▸ TEXTE DE L'EXERCICE:
Nicolas Tardy accueilli à l'Elorn

Publié le 15 Mai 2017

Edition des 13-14 mai

Edition des 13-14 mai

Au CDI du lycée, Nicolas Tardy a échangé avec les élèves.

Au CDI du lycée, Nicolas Tardy a échangé avec les élèves.

Comme tous les ans, des lycéens rencontrent un écrivain dans le cadre du Printemps des poètes.

Habitué à animer des ateliers d'écriture poétique dans différents lycées depuis 1999, Nicolas Tardy, très à l'aise, a répondu aux interrogations de 35 élèves de 1re S et 27 de 1re L du lycée de l'Elorn.

Ancien étudiant aux Beaux-Arts, Nicolas Tardy s'est intéressé « aux travaux liés à l'art plastique et la poésie », explique l'écrivain né en 1970 et installé à Marseille. « Quels sont vos auteurs préférés ? » demande Théo. « Au lycée, les classiques Rabelais, Lautréamont... Ensuite, Christian Prigent, Nathalie Tincanne, répond Nicolas Tardy. Je n'ai pas de poème préféré, je choisis des mots que l'on peut partager tous ensemble, où chacun peut y trouver un sens. »

« Casser les codes »

« Quel est votre style d'écriture ? » enchaîne Anais. « J'ai écrit un essai sur les pratiques d'écriture et collaboré dans différentes revues. Mon style est plutôt dirigé vers la prose, très ponctué. Rien de lyrique », explique Nicolas Tardy.

Pour lui, « en poésie, c'est la forme de l'écriture qui domine. L'histoire nous permet de travailler des types de sons, de casser les codes. La poésie n'a pas un rôle prédominant. »

L'auteur est intéressé par la perception du monde, il met en place des réflexions, écrit le livre qu'il souhaiterait lire, aime lire avec des publics très différents. « La lecture orale permet au public de découvrir des choses dans le texte. On ne bloque pas sur les passages, ça donne envie d'aller lire. » S'il reconnaît qu'il est difficile de vivre en écrivant de la poésie, il avoue aussi que cela lui offre plus de liberté, puisqu'« il n'y a pas vraiment de moment pour écrire ».

(Enregistrements du jeu de données)
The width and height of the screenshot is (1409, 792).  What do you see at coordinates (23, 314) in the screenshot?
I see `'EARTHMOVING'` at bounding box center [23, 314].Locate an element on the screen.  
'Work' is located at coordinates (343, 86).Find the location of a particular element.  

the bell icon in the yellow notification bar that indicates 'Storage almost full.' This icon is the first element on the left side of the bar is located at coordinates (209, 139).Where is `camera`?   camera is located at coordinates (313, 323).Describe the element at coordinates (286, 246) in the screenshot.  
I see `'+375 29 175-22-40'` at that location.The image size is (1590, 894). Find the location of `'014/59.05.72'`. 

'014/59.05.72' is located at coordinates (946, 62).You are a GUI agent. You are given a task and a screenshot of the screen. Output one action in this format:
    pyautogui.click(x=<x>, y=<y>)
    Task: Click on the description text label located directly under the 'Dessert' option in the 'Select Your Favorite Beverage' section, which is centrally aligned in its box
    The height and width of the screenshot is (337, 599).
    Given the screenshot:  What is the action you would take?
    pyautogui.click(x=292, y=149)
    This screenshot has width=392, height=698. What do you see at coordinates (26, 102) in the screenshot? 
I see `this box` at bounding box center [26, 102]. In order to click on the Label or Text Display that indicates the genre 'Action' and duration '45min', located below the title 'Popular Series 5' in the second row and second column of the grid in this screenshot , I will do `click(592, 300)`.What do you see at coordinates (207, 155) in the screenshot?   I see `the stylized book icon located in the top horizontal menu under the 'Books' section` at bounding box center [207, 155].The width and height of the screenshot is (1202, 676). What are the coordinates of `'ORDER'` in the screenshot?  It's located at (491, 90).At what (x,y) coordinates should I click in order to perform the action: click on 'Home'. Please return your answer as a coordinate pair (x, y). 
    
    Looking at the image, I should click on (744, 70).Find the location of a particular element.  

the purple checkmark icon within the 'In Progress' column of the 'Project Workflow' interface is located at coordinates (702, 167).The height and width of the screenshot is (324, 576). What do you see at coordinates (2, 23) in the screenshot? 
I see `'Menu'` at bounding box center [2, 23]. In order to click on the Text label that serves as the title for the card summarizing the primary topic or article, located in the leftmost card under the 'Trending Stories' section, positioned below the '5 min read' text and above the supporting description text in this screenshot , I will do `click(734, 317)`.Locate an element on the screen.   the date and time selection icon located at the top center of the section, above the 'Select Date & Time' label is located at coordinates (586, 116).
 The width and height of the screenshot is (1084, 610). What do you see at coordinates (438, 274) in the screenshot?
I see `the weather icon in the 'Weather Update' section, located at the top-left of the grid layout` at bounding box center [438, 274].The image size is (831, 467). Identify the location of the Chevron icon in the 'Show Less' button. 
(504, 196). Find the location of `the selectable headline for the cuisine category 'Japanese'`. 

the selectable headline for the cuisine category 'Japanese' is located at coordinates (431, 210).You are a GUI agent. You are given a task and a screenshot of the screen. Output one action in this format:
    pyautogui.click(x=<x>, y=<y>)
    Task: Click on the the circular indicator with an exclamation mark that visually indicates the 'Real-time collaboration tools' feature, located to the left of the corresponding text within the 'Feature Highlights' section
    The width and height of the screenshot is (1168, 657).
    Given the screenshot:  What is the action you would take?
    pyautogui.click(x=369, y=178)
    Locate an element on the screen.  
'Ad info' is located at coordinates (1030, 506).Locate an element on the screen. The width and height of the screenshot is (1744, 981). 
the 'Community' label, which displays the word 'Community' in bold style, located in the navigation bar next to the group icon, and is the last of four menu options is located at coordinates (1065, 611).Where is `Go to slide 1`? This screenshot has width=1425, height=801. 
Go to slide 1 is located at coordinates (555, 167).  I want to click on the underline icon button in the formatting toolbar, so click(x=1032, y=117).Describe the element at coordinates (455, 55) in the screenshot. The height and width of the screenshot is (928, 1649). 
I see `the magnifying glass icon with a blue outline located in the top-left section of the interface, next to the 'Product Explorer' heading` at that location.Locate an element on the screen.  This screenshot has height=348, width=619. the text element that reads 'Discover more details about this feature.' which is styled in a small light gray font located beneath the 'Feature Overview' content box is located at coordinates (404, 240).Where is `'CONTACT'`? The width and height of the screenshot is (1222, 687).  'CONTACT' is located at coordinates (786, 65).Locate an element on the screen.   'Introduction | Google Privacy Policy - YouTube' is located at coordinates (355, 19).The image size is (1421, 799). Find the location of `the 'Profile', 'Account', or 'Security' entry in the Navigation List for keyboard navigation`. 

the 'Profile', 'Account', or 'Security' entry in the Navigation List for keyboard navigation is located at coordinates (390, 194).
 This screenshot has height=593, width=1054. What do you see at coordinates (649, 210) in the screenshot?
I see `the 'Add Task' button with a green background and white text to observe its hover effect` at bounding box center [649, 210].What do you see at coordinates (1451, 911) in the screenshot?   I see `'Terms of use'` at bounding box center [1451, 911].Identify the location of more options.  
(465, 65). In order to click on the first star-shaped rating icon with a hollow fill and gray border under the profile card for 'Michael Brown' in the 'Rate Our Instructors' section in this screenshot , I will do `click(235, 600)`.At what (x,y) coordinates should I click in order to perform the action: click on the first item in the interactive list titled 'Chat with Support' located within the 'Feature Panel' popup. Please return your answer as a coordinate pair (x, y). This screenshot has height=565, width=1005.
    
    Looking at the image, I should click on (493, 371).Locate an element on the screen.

▸ TRAVAIL DEMANDÉ:
a. Recopiez le passage de l'article sur la visite de Nicolas Tardy en partant de « Comme tous les » et en allant jusqu'à « lycée de l'Elorn. ». Substituez « ateliers de poésie » à « ateliers d'écriture poétique ».
b. D'après l'article sur la visite de Nicolas Tardy, depuis quelle année anime-t-il des ateliers d'écriture poétique dans différents lycées ?

▸ TÂCHES CORRIGÉES:
a.
Comme tous les ans, des lycéens rencontrent un écrivain dans le cadre du Printemps des poètes.

Habitué à animer des ateliers de poésie dans différents lycées depuis 1999, Nicolas Tardy, très à l'aise, a répondu aux interrogations de 35 élèves de 1re S et 27 de 1re L du lycée de l'Elorn.

b. Depuis 1999.